• Instructions for the task: First find the line with "Open the Pino del Mar restaurant marker" in the entries below, then set down exactly every line through the line with "Given: Click the Future", that line included.

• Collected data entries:
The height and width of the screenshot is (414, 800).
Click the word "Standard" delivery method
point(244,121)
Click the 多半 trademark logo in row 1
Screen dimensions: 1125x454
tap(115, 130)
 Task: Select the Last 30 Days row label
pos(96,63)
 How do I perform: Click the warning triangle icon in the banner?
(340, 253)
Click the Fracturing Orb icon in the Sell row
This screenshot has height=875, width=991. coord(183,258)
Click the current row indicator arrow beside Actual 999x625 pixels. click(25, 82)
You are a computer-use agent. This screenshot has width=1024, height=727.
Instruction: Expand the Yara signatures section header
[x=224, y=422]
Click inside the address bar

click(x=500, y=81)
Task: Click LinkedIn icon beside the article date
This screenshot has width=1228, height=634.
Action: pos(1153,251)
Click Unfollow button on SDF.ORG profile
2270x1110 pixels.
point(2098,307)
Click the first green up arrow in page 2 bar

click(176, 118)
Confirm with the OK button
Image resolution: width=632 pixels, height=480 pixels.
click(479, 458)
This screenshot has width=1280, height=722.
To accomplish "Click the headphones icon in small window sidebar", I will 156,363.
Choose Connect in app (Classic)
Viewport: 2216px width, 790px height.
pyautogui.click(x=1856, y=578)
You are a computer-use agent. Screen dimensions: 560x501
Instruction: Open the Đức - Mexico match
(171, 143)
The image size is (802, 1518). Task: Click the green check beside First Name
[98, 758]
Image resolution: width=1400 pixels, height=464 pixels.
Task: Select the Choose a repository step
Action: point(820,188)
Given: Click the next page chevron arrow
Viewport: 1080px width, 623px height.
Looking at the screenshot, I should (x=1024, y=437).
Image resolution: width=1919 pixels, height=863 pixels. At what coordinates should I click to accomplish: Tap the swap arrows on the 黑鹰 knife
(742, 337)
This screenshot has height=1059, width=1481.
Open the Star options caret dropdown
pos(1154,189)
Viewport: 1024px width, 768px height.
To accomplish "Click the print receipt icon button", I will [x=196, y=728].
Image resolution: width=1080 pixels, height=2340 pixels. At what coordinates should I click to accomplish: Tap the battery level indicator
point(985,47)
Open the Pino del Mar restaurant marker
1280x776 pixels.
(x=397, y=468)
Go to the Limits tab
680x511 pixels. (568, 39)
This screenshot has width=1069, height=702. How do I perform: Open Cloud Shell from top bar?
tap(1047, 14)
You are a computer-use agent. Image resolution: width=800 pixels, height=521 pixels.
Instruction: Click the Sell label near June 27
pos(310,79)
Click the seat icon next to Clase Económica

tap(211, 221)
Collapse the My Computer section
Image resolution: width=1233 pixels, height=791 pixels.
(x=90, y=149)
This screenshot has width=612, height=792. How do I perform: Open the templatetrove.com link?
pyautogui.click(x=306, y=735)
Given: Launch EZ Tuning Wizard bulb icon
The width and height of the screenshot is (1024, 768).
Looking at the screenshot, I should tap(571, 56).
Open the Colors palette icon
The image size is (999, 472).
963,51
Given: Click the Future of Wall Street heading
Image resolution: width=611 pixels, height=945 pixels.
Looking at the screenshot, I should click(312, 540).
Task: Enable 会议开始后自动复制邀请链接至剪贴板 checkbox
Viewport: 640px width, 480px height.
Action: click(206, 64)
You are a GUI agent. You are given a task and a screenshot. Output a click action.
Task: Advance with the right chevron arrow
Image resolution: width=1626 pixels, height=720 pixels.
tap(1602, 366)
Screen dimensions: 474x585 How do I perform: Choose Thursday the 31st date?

• Answer space:
Open the Pino del Mar restaurant marker
1280x776 pixels.
(x=397, y=468)
Go to the Limits tab
680x511 pixels. (568, 39)
This screenshot has width=1069, height=702. How do I perform: Open Cloud Shell from top bar?
tap(1047, 14)
You are a computer-use agent. Image resolution: width=800 pixels, height=521 pixels.
Instruction: Click the Sell label near June 27
pos(310,79)
Click the seat icon next to Clase Económica

tap(211, 221)
Collapse the My Computer section
Image resolution: width=1233 pixels, height=791 pixels.
(x=90, y=149)
This screenshot has width=612, height=792. How do I perform: Open the templatetrove.com link?
pyautogui.click(x=306, y=735)
Given: Launch EZ Tuning Wizard bulb icon
The width and height of the screenshot is (1024, 768).
Looking at the screenshot, I should tap(571, 56).
Open the Colors palette icon
The image size is (999, 472).
963,51
Given: Click the Future of Wall Street heading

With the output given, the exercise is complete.